Corse_3 La Corse est un cosmo-poème

Kenneth White, Corsica. L'Itinéraire des rives et des monts




Luri_1
Luri (Cap-Corse)
De Santa Severa à la Tour de Sénèque

Ph. angèlepaoli




Comme le souligne le nomade intellectuel Kenneth White, la Corse est une terre idéale pour les cheminements de la géopoétique. Car à elle seule, « la Corse est un cosmo-poème ». Il a d’ailleurs existé à Bastia une Accademia dei Vagabondi (fondée en 1651 par l'évêque génois Carlo Fabrizio Giustiniani [1656-1683], elle a été rétablie en novembre 1749 par le marquis de Cursay). Elle recrutait ses membres parmi ces « errants » et navigateurs qui partaient suivre leurs études à Pise, à Gênes ou à Padoue, ou, en bons descendants de Ghjacumu de Negroni (cet amiral qui en 1571 partit de Macinaggio pour combattre les Turcs à Lépante avec ses quatre felouques, la Capitana, la Padrona, la Bastarda et la Quarta) s’exilaient un temps aux Amériques.

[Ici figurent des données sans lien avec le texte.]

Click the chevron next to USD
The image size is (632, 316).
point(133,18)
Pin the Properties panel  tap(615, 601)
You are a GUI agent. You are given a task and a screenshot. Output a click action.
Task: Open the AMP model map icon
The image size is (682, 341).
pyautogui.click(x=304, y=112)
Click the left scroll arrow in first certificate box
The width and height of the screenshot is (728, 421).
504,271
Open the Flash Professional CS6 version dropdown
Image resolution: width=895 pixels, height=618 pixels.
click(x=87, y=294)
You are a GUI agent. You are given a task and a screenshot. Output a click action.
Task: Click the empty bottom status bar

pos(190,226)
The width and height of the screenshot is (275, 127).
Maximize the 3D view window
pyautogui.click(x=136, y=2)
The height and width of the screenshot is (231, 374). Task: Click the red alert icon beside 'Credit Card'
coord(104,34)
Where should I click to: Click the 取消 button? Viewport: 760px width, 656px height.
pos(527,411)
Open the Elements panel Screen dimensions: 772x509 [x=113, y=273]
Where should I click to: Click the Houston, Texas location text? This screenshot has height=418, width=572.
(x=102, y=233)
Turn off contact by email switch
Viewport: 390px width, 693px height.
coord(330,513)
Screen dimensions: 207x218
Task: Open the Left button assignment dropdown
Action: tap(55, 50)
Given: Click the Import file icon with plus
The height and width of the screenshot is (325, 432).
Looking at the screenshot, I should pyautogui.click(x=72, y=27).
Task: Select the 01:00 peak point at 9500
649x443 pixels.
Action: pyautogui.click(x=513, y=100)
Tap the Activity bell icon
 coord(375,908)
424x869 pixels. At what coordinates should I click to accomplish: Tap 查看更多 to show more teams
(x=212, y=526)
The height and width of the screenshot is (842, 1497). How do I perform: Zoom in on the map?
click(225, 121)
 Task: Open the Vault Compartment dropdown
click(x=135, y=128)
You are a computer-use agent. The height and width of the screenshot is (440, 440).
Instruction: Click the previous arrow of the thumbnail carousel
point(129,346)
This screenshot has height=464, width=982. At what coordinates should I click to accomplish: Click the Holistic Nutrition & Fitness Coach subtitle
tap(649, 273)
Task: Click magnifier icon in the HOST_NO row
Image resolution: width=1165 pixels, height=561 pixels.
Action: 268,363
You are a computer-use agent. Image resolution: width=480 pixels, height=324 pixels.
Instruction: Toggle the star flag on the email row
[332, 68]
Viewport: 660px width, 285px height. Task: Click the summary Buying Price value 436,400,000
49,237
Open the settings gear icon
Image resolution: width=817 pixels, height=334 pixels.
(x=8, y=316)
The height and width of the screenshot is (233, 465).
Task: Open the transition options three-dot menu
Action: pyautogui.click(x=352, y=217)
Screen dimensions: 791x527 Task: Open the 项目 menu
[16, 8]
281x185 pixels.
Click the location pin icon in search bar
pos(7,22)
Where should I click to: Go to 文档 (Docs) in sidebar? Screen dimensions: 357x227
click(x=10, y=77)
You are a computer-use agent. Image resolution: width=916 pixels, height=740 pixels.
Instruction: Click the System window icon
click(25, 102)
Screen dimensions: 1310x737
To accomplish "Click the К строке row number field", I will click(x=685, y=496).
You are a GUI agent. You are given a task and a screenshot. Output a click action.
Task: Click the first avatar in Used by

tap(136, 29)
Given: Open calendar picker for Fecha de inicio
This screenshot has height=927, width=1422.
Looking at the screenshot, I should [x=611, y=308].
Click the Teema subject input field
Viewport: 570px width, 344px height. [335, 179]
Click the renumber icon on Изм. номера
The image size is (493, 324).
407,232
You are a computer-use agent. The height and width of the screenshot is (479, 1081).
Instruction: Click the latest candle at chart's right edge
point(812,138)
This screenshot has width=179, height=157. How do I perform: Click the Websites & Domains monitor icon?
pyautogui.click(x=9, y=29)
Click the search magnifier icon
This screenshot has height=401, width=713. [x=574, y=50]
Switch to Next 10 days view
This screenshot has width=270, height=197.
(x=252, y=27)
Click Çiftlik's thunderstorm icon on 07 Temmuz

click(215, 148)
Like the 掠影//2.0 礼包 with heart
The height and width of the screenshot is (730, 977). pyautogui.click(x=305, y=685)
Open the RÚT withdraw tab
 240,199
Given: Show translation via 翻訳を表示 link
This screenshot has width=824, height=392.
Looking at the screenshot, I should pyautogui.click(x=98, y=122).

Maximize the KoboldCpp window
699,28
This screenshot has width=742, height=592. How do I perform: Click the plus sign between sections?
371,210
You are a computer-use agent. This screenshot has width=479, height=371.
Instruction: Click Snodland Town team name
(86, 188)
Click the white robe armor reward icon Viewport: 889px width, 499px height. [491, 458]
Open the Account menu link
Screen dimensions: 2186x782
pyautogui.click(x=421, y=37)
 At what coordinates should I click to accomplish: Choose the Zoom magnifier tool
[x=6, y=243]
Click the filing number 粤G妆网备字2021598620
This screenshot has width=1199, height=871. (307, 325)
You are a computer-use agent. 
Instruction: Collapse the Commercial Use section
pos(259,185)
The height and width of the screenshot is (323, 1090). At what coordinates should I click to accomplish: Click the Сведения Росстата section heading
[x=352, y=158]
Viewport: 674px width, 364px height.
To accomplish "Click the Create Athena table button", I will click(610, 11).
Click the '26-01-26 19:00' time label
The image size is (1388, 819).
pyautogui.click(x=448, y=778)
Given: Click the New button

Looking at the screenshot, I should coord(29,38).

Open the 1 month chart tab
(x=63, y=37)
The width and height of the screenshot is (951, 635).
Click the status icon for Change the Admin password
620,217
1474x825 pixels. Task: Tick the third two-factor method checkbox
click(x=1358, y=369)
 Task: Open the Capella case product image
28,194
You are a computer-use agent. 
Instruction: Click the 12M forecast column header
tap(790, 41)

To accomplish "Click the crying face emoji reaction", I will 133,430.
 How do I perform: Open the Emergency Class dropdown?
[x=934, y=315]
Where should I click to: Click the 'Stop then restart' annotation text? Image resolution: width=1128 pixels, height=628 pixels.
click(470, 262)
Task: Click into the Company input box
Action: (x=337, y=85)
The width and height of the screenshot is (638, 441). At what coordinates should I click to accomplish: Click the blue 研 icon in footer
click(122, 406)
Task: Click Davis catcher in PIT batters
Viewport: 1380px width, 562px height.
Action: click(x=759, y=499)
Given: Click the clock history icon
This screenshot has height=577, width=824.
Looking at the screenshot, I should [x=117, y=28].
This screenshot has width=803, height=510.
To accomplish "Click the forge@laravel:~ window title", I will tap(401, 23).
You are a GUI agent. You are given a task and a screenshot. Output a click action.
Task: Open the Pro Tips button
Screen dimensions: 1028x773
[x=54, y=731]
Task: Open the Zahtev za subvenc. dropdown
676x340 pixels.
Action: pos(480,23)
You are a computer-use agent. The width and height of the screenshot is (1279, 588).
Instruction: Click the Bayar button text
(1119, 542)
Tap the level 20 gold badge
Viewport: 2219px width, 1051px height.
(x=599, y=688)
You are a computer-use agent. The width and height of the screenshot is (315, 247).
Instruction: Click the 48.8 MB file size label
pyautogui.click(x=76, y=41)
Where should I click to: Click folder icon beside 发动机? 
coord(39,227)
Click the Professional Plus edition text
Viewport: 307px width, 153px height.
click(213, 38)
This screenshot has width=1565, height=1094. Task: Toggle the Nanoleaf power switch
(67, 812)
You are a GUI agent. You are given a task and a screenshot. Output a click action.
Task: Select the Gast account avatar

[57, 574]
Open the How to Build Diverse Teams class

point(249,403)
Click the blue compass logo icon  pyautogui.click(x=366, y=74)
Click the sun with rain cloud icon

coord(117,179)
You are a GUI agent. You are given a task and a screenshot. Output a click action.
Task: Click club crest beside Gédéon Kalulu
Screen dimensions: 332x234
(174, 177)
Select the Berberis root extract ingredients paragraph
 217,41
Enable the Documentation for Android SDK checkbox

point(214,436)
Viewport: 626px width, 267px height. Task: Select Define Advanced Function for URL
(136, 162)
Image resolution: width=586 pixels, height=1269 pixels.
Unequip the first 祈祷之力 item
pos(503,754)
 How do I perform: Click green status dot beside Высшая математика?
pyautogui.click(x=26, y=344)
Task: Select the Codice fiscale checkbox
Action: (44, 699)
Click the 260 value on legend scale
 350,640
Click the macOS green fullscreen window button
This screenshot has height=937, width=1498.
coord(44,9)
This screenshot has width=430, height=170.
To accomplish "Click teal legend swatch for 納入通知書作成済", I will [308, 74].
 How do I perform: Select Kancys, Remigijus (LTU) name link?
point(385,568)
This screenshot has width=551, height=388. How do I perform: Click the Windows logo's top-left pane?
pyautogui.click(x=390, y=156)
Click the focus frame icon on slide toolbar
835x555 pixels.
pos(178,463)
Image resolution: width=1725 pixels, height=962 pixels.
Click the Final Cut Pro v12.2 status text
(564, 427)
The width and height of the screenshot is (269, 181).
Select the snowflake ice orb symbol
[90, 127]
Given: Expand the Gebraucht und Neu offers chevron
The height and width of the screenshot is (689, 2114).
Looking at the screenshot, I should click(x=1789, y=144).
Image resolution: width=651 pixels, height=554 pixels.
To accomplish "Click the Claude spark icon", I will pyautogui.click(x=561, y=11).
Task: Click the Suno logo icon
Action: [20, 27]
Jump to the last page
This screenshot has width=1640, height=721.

Pour White, la Corse est « un petit morceau de la Terre, un microcosme ». Il y a rencontré Esprit Requien, le botaniste avignonnais, auteur d’un Catalogue des coquilles de la Corse (1848), James Boswell, l’ami d’un autre herboriste et promeneur solitaire, Jean-Jacques Rousseau, mais aussi de Pascal Paoli (« u babbu di a patria »). Boswell est aussi l’auteur d’un Account of Corsica. The Journal of a Tour to that Island (traduit et édité aux éditions du Rocher). White a aussi croisé le navigateur corse Dominique Cervoni, né et mort à Luri, et qui apprit la navigation à Joseph Conrad, mais encore le philosophe en exil Sénèque qui détestait les montagnes corses : « Barbara praeruptis inclusa est Corsica saxis/ Horrida desertis undique vasta locis » (lire la Lettre de Corse de Sénèque publiée en 1995 aux éditions San Benedetto d’Ajaccio).

Corsica, l’Itinéraire des rives et des monts est tout à la fois « nouvelle (éclatée), livre de voyage (radical), essai (extravagant) ou poème (du monde). » Un cheminement à conseiller à tous ceux qui veulent explorer dans leur propre vie les champs inédits du possible.

Kenneth White, Corsica. L'Itinéraire des rives et des monts, Editions San Benedetto - La Marge éditions, Ajaccio.


Angèle Paoli
D.R. Texte angèlepaoli




Corsica_white




EXTRAIT

« Pourquoi avais-je si envie d’aller à U Campu ? Eh bien, c’est ici qu’est né Dominique Cervoni, le marin corse que Joseph Conrad aimait tant et dont il parle dans Le Miroir de la mer. J’y suis finalement arrivé : un petit village plongé dans le silence et l’odeur de la fumée de bois. La maison de Cervoni n’a rien de remarquable. Mais elle porte cette plaque à sa mémoire :
Dans cette maison est né
le 28 août 1834
Dominique André Cervoni
navigateur et grand aventurier
Il y mourut le 27 juillet 1890
Pour Conrad, Cervoni était un « frère ». Ce qui ne voulait pas seulement dire qu’il faisait partie de la grande fraternité de la mer, mais qu’il était en quelque sorte un étranger (un isolato) au milieu de ses semblables, à tel point qu’il pouvait transcender leurs codes, même ceux qu’il respectait le plus, au nom de quelque chose d’autre, n’acceptant comme juge de ses faits et gestes secrets que le ciel vide et l’implacable océan. »
(page 92)


A peu de distance de ce hameau de Luri, qui a beaucoup marqué Kenneth White, trois îles aux oiseaux : la réserve naturelle des îles Finocchiarola (les îlots A Terra, Mazzana et Finocchiarola, au nord-est du Cap Corse, près de Macinaggio), principal site de nidification du goéland d'Audouin en Méditerranée.